Rule #1: Don’t overuse triggers  

Triggers feel magical — they automate stuff for you. But too many of them firing at once? That’s a performance killer.

Imagine every insert, update, or delete in your table causes 3–4 triggers to run. Suddenly, simple operations become slow and unpredictable.Best practice:
Use triggers only when the logic absolutely must happen in real-time. For everything else, consider batch jobs or scheduled tasks.

Rule #2: Don’t forget to refresh materialized views  

Materialized views are fast because they store precomputed data. But here’s the catch — they don’t update automatically.

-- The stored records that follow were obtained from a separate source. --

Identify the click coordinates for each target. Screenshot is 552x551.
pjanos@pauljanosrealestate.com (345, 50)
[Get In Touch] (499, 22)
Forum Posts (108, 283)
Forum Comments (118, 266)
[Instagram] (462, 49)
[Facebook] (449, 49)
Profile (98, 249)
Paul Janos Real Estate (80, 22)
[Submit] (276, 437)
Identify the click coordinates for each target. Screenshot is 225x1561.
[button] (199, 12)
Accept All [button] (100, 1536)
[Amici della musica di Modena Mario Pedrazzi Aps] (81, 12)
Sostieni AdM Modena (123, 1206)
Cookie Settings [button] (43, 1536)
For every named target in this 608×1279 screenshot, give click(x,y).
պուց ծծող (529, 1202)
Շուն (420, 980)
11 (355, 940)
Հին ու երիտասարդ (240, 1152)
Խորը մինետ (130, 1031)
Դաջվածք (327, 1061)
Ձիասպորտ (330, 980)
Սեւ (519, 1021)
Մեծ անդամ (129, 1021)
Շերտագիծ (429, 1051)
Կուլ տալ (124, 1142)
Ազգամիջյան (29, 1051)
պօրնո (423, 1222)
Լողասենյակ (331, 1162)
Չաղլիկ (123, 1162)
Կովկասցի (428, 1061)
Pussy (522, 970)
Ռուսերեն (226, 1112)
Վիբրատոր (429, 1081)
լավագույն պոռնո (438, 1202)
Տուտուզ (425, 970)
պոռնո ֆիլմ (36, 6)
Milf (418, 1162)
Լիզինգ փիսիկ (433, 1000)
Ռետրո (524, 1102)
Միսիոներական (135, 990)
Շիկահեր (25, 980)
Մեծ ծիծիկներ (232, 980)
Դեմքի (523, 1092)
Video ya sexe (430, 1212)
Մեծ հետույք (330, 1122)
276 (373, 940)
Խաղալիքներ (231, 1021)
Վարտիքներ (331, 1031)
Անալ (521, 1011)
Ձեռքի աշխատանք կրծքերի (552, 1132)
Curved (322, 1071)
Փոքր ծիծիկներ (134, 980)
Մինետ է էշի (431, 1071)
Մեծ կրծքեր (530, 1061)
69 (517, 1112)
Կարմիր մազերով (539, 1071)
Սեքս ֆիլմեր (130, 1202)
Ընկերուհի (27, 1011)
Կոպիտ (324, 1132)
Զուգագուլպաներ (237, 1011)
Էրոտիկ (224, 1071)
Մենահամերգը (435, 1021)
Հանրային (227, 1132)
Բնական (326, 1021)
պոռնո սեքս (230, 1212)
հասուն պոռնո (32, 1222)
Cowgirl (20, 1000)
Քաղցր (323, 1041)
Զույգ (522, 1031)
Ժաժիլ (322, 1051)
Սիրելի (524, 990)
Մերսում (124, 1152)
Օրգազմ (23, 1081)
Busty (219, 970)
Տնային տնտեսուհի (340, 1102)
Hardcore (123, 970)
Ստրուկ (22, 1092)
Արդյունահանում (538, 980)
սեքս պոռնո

If your app is showing outdated data, it’s probably because you forgot to refresh the view.

Best practice:

• Use REFRESH MATERIALIZED VIEW regularly (based on how often your data changes)
• Or set up a cron job, job scheduler, or stored procedure to refresh it on a schedule
• Use CONCURRENTLY for refresh if the view is being read while refreshing:

REFRESH MATERIALIZED VIEW CONCURRENTLY your_view_name;

 

Rule #3: Keep your stored procedures clean  

Stored procedures can become bloated if you stuff too much logic into them.
The result? Hard-to-read code that nobody wants to debug.

Best practice:

• Keep procedures focused on a single responsibility
• Add comments (future-you will thank you)
• Reuse logic by breaking large procedures into smaller, modular ones

Rule #4: Monitor what’s actually happening

All of these features happen behind the scenes. That’s great… until something breaks.

Best practice:

• Log what your triggers and procedures are doing (especially on failures)
• Monitor view refresh times and lock issues
• Keep an eye on long-running queries that use materialized views

Bonus tips for speed and sanity

• Index the columns used in your materialized views — just like regular tables.
• Avoid making your triggers do external API calls (they’ll block the DB transaction).
• Don’t over-optimize on day one — start simple, profile later.

Use these tools like you’d use spices in a good recipe — thoughtfully, and not all at once.They can seriously level up your database game if used right.
But overusing or mismanaging them? That’s a recipe for pain.